Если присмотреться к интонации, к фактуре стихов Григорьева, вдруг понимаешь, что в этих отношениях он гораздо ближе не к Холину, а к Кропивницкому с его безошибочной аристократической «небрежностью» (в сочетании с далеко не аристократическим материалом). Кропивницкий вполне мог бы написать – ну хотя бы это:

В пиджаках, в штанах суровых
Сумасшедшие сидят.
Ну, а если ты здоровый -
Это просто сущий ад.

Визги, горькие метанья,
Как на бойне вой коров,
Индюшачьи бормотанья,
Бесконечный женский рев…

Не говоря уже о том, что из всех лианозовцев только у Кропивницкого есть нечто подобное отстраненному любованию никак не описанными (Григорьев был принципиально против описаний, эпитетов, метафор – чистый предмет и чистое действие) – только названными вещами:

Окошко, стол, скамья, костыль,
Селедка, хлеб, стакан, бутыль.

(Не надо забывать, что оба были живописцами).

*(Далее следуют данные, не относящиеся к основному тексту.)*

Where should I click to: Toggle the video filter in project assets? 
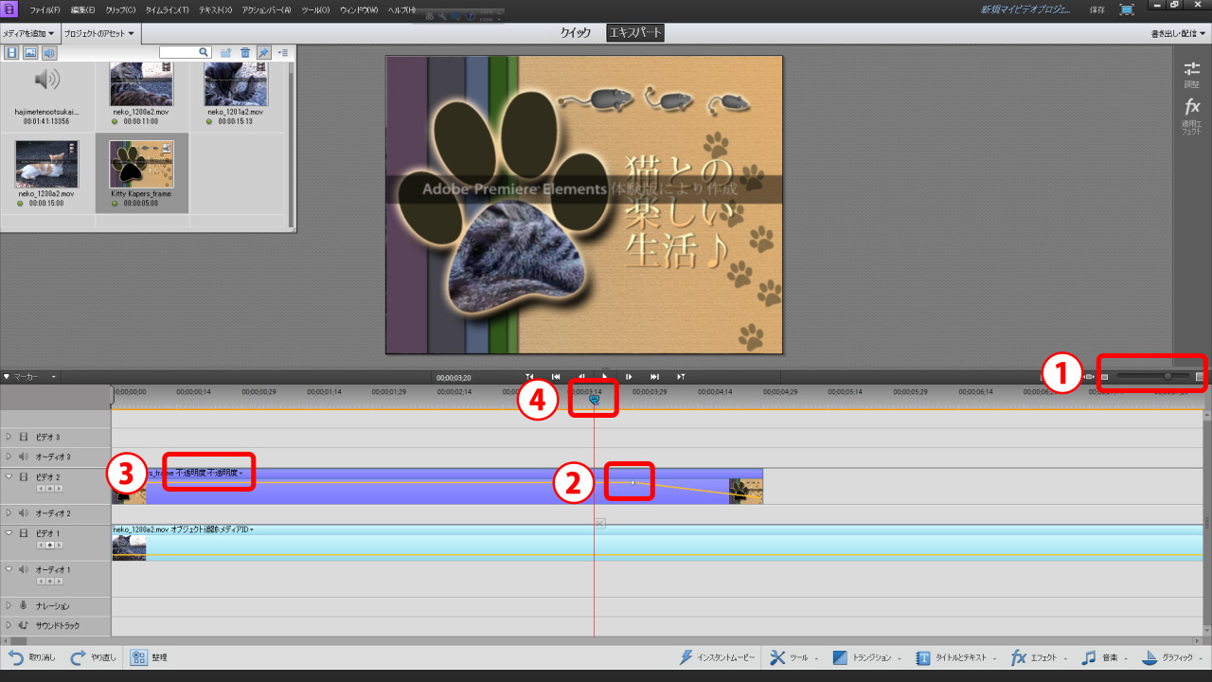(12, 53)
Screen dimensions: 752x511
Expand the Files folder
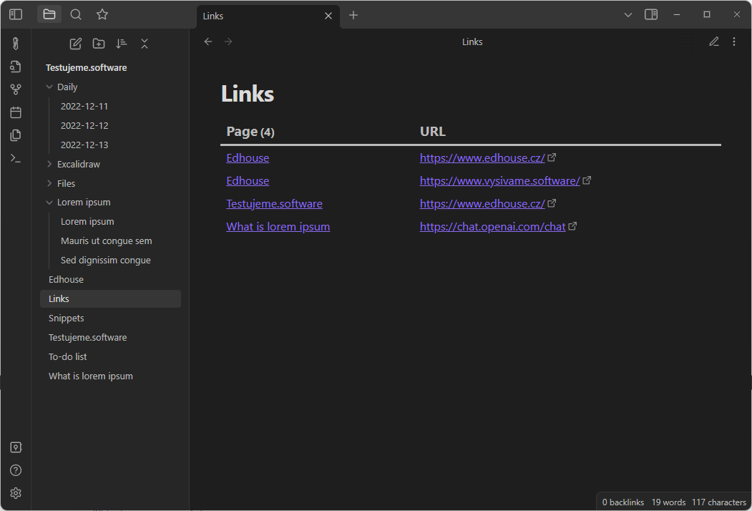(48, 183)
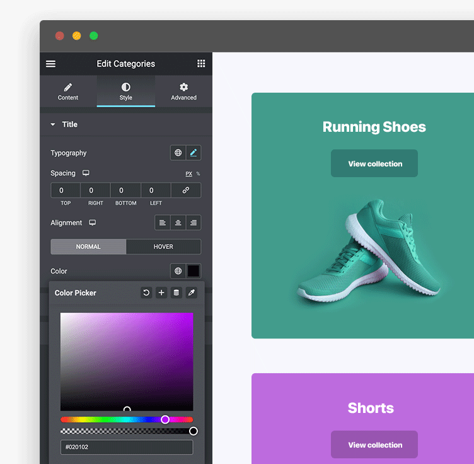Click the Typography global globe icon
This screenshot has width=474, height=464.
click(x=178, y=153)
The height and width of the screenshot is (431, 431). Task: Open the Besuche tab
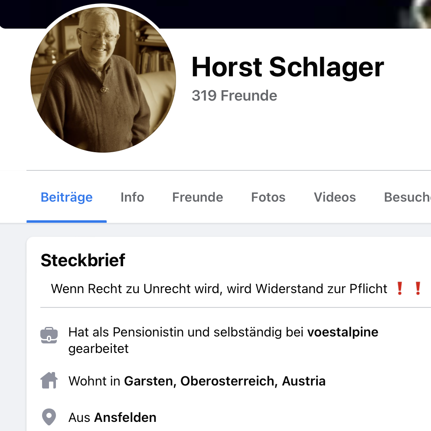407,197
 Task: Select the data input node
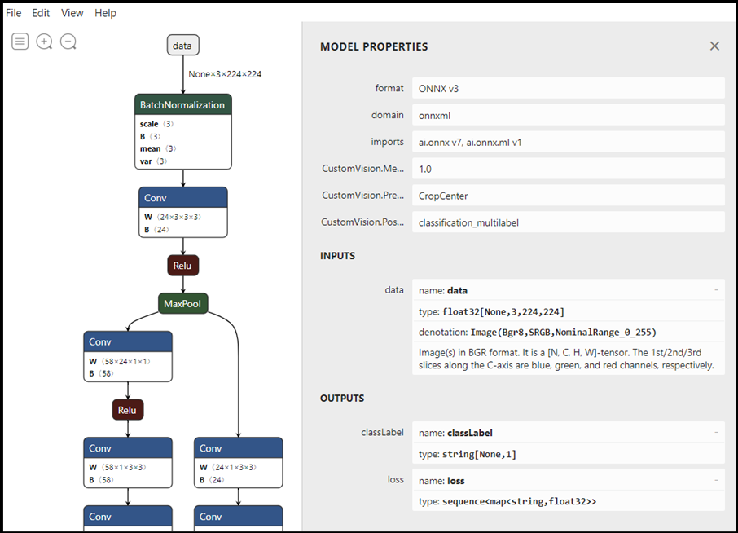[x=182, y=46]
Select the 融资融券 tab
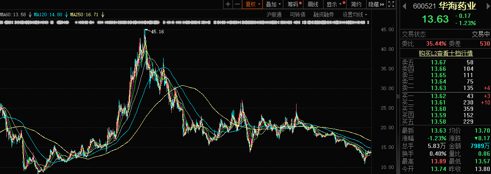 coord(323,15)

Это не было прямое влияние, думается: скорее некое внутренне родство людей, разделенных антропологической пропастью. Даже не людей – люди-то были совсем разные! – а энергетических волн, умирающей и родившейся. Григорьев так же случайно местами «совпадает» с Кропивницким, как Аронзон с Николевым. То свободное дыхание, которое Кропивницкий наполнил именами бедных и темных вещей, у Григорьева само проросло из этих вещей. Вместе с ними пророс его хозяин, человек играющий. Страдающий, юродивый, пьяный, голодный, гонимый – но все равно играющий в самом высоком и чистом смысле слова.

И это, конечно, было чудом.


(*) Платонов имел дело с этими структурами в их еще омертвевшем, не кристаллизовавшемся виде –полными апокалиптического огня. Эта апокалиптика и была табуирована, ее и боялись.